Yard Work Reminds Me of Walk with Christ

How many of you are lawn or garden people? Then you are going to get this analogy that came to me while mowing my lawn last week.

Our daily walk in The Word & with our Father is much like lawn care. Stay with me here. Just like we fertilize our lawns to help them stay green, grown in thick, & just plain stay healthy we need to be fertilizing our lives with God’s Word. Now when we don’t fertilize our lawns they do not grow weeds right away. It’s the same in our own lives. When we stray away from being in God’s Word daily our lives may not look that much different…right away. It’s after time that we start to notice our yards being overgrown with creeping charlie or dandelions. It’s after time that our hearts become filled with regrets, angers, resentments, etc. None of it happens overnight.

Here’s the cool thing though! Just like we can fix our lawns from weeds, Christ came to fix our lives of sin. We can begin fertilizing our lawns again and with some extra work to remove the weeds that have crept in we can once again have that healthy looking lawn. It’s the same in our own lives. Maybe you’ve strayed from reading God’s Word daily. Maybe you haven’t been in daily conversation with the Lord of your life. All it takes is to pick up The Scriptures and start reading & let God do the rest.

When I’m in God’s Word I make better choices. When I’m in God’s Word I’m able to be disciplined in areas of my life that I can’t be disciplined on my own. Again, when you drive by a house and see green you don’t know if it’s weeds or grass. All you see is green. It looks good. It’s the same in our lives. People around us cross our paths with so much going on in their own lives that they aren’t looking closely at ours. They see the surface. They see our outward appearance. God mows the lawn though. When you actually mow the lawn you see the weeds. God sees our hearts. That’s what really matters. How are your lawns? How are your hearts? While mowing my lawn yesterday I recognized I haven’t spent the money on fertilizer for a couple years now & now my lawn shows it. Again, you can’t see it from the street. My neighbors are constantly complimenting me on how green my lawn is. They are looking at it from across the street though. When I first bought the house I spent a lot of time fertilizing, weeding, & REALLY taking care of the yard. I got to a place though where I had to choose groceries or fertilizer so I hadn’t been fertilizing. It’s the same in my daily walk with God. There are so many things competing for my time that it’s easy to get pulled away from spending time daily in His Word & in conversation with Him. Just as we need to attend to our yards to keep them healthy we need to be attending to our spiritual lives. How many of us are spending the same amount of time & money on our spiritual lives as we are on maintaining our yards?

Scripture Memory Work Week 25

Psalm 84

New American Standard Bible (NASB)

Psalm 84:1-2

Longing for the Temple Worship.

    For the choir director; [a]on the Gittith. A Psalm of the sons of Korah.

 1 How lovely are Your (A)dwelling places,
O LORD of hosts!
2 My (B)soul longed and even yearned for the courts of the LORD;
My heart and my flesh sing for joy to the (C)living God.

Convicting Word

Romans 7:15-25

The Message (MSG)

14-16I can anticipate the response that is coming: “I know that all God’s commands are spiritual, but I’m not. Isn’t this also your experience?” Yes. I’m full of myself—after all, I’ve spent a long time in sin’s prison. What I don’t understand about myself is that I decide one way, but then I act another, doing things I absolutely despise. So if I can’t be trusted to figure out what is best for myself and then do it, it becomes obvious that God’s command is necessary.

17-20But I need something more! For if I know the law but still can’t keep it, and if the power of sin within me keeps sabotaging my best intentions, I obviously need help! I realize that I don’t have what it takes. I can will it, but I can’t do it. I decide to do good, but I don’t really do it; I decide not to do bad, but then I do it anyway. My decisions, such as they are, don’t result in actions. Something has gone wrong deep within me and gets the better of me every time.
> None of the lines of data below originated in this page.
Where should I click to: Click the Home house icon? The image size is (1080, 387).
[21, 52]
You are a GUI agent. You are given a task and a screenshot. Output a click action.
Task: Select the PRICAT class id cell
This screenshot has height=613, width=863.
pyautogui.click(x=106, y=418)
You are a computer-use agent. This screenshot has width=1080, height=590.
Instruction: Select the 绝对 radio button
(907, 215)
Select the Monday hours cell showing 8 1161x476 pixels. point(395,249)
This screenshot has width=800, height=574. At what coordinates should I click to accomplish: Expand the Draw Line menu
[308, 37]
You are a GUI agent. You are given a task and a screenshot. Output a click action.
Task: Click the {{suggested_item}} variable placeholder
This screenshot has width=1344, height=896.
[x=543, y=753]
21-23It happens so regularly that it’s predictable. The moment I decide to do good, sin is there to trip me up. I truly delight in God’s commands, but it’s pretty obvious that not all of me joins in that delight. Parts of me covertly rebel, and just when I least expect it, they take charge.

24I’ve tried everything and nothing helps. I’m at the end of my rope. Is there no one who can do anything for me? Isn’t that the real question?

25The answer, thank God, is that Jesus Christ can and does. He acted to set things right in this life of contradictions where I want to serve God with all my heart and mind, but am pulled by the influence of sin to do something totally different.